Students wrote a short paper analyzing Boeing's Proxy Statement, answering Triantis's questions: "Does the company's executive compensation package adequately align interests (and minimize agency costs) between managers and shareholders? What are some alternatives which might provide better incentives to managers? Do you see any evidence of 'managerial power' at work in the Boeing compensation package?"

When Bain arrived in the classroom, students were ready for him. The students were conversant in both the theoretical framework driving executive compensation structures, as well as Boeing's plan in particular. Bain was able to lead and engage the students in a discussion about Boeing's compensation model and recent trends in executive pay, and he walked the students through the details and rationale behind Boeing's complicated packages. Bain's visit featured the best of what the Law & Business Program can and will provide to students and faculty alike.
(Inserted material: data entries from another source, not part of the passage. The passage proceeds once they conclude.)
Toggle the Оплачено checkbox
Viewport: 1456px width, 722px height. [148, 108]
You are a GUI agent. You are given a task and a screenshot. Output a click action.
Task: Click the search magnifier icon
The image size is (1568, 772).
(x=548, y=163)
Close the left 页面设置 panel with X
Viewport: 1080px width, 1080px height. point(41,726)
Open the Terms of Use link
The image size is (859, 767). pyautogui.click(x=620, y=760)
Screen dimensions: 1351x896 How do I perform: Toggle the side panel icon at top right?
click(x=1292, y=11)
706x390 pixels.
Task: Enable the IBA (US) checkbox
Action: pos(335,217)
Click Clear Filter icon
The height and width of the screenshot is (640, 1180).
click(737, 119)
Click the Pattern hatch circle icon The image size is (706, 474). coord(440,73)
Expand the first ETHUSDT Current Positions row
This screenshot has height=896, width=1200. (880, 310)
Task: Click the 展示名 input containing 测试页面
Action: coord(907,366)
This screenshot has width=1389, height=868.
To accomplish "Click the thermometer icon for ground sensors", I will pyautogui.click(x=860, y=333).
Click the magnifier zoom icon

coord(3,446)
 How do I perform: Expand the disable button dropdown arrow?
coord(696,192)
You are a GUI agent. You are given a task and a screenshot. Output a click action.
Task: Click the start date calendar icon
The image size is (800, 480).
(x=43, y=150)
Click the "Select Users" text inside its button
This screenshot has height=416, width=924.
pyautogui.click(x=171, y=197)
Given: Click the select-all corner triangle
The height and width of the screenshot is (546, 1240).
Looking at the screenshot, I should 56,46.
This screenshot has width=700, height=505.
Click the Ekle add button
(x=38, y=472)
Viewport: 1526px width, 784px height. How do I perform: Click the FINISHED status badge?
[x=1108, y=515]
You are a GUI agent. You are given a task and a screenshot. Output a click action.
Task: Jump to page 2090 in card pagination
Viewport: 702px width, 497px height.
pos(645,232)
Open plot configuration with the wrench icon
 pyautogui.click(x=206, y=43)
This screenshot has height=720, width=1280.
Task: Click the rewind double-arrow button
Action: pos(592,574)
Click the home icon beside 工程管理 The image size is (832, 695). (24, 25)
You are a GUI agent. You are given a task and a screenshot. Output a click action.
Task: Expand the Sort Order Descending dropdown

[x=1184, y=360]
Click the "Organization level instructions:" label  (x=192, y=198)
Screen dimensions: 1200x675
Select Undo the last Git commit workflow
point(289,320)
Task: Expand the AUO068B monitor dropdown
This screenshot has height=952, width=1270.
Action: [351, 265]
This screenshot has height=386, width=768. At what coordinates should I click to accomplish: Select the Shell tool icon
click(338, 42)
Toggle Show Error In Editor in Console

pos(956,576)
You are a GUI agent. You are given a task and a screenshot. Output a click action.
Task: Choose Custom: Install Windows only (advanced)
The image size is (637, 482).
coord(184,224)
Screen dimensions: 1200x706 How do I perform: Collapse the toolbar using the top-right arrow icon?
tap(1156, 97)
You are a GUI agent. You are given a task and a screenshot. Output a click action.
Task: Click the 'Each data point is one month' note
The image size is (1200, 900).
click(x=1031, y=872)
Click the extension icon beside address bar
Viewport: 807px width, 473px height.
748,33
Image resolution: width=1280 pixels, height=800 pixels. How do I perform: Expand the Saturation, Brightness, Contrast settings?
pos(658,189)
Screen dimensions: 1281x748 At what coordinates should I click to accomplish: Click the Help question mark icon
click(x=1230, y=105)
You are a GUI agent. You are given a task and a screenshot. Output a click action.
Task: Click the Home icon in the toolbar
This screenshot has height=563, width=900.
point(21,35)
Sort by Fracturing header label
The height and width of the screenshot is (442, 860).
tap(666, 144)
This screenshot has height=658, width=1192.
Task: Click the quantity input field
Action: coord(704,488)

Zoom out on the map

This semester, Tim Koogle (Engineering '73), the former CEO and Chairman of Yahoo!, joined students in the Venture Capital class. When Yahoo! received its initial venture capital funds, the dozen or so employees needed to choose a chief executive and they picked Koogle, who eventually took the company public. Koogle provided an insider's perspective on the growth of an internet pioneer-from market entry to one of the most successful IPO launches in history. To prepare for his visit, students studied the purpose and strategies surrounding IPOs, as well as the many cycles in the venture capital process. Students were able to analyze Yahoo!'s prospectus and compare it to another filed by a company just about to go public.

The visitors to Triantis's classes are expert practitioners and industry leaders. (See sidebar.) Not surprisingly, student course evaluations have been overwhelmingly positive. Students have expressed enthusiasm for the opportunity to analyze real transactions, handle original source materials, and meet key players in corporate America. Several students have found that their experience has helped them gain a running start in corporate law. And the visitors have been similarly impressed by their experience in the classroom and the opportunity to discuss a particular transaction with well-informed and bright students.

Triantis isn't surprised at the positive reactions. "We expose students to the brightest minds in legal academia here, and by the time they come to my classes they have been exposed to a lot of theory. They are then able to take that theory and put it into context; it's very helpful to them and they have fun with it."